At one of our (now annual) retreats, one of our guests, who proclaimed himself to be ‘a white guy from the mid-west,’ affirmed that our convening is one of the most progressive and transparent conversations on race he has ever participated in. He was mostly awed by the raw humanity of it that enabled people of diverse backgrounds and races to sit unified in a collective and shared space of Truth and Justice. We are indeed proud of the climate we have nurtured and the safe space we have held for honest discourse on race long before the pandemic and tragic murder of George Floyd. Our hope is that these conversations will deepen in the weeks and months ahead.

Over the past several weeks, since the brazen public lynching of George Floyd on May 25th, like many people around the country and the world, St.

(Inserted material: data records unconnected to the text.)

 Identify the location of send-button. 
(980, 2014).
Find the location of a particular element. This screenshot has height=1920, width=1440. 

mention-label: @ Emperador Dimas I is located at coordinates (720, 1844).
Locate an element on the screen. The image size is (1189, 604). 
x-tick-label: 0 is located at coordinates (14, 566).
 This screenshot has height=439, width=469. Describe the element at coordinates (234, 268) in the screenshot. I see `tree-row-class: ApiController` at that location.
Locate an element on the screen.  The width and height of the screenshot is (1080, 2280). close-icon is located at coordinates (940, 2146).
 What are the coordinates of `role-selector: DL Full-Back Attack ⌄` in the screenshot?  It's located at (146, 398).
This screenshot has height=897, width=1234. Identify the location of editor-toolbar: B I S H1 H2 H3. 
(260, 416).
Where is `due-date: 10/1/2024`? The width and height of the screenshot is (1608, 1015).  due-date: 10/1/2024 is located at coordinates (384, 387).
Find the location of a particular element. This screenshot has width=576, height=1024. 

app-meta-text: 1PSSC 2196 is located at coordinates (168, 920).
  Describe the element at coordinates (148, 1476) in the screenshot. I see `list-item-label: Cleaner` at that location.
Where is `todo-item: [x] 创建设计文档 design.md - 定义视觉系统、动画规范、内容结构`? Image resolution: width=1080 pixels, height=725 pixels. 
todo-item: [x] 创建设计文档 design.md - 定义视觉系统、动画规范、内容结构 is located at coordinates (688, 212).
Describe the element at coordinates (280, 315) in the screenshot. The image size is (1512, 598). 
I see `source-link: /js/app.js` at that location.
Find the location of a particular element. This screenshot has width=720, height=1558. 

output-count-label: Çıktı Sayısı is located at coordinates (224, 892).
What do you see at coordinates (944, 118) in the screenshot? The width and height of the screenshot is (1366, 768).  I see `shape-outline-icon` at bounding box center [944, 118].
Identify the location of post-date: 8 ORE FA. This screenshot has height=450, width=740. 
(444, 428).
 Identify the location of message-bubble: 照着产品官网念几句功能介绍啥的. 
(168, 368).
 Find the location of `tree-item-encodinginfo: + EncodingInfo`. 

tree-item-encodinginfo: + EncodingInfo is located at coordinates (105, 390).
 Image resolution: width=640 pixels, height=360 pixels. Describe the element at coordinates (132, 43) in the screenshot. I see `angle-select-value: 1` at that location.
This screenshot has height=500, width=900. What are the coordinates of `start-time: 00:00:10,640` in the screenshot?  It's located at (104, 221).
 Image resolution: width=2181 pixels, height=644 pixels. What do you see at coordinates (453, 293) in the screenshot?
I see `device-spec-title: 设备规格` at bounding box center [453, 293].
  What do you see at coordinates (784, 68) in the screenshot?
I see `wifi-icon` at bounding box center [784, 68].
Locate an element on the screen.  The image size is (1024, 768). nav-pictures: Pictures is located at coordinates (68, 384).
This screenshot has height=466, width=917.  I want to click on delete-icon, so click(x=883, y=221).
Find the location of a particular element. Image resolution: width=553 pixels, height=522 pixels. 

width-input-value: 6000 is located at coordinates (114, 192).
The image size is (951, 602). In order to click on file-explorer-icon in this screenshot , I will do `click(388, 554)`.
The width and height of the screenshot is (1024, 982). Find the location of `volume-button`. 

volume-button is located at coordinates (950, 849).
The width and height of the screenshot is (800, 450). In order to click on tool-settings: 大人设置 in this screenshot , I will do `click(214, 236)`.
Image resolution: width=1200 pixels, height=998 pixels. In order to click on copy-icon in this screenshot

Croix Foundation has spent a considerable amount of time reflecting on the meaning of this moment for those of us in the field of Philanthropy and for us as Virgin Islanders. We’ve contemplated how the issues being laid bare for the world surrounding racial injustice and systemic inequities have led to a disproportionate loss of Black lives due to COVID-19; how police violence has led to an overwhelming loss of Black lives for decades in America; and how broken systems have exacerbated educational disparities for our children and enabled disparate investment in the social infrastructure of Black communities like ours.

That our educational systems are underfunded; that our schools serve as a pipeline to the criminal justice system, manifesting in one of the highest per-capita homicide rates in the nation; that the largest oil refinery in the entire world just happened to be built on one of the smallest, most remote, under-represented, and predominantly Black depots in all of America… these are not coincidences. Undeniably, the same racial, environmental, and economic injustices adjoin Black people in the Virgin Islands to Black people in America and beyond. While there are some superficial differences relative to our majority local Black leadership and our majority Black demographics, the systems that undergird every aspect of our lives are the same as those in mainland Black and Native American communities. Their fight is our fight.

So, today as we collectively begin to build real understanding around that rallying declaration that Black Lives Matter, as Virgin Islanders, we must not only state that truth, we must stand in it as we excavate and interrogate its deepest meaning. St. Croix Foundation stands in that truth as well. As we have done for nearly 30 years, we also remain resolute in our commitment to advocate for and invest in fortified, resilient, and, most importantly of all, EQUITABLE Systems and accessible pathways to and through them.

All of us at the Foundation fundamentally believe that healing and evolution can come from shining a light on the interplay of Race, Power, and Privilege everywhere, even here. But, more specifically, for the field of Philanthropy, where high net worth often represents disproportional, sometimes unchecked power, Light and Courage must both be our tools!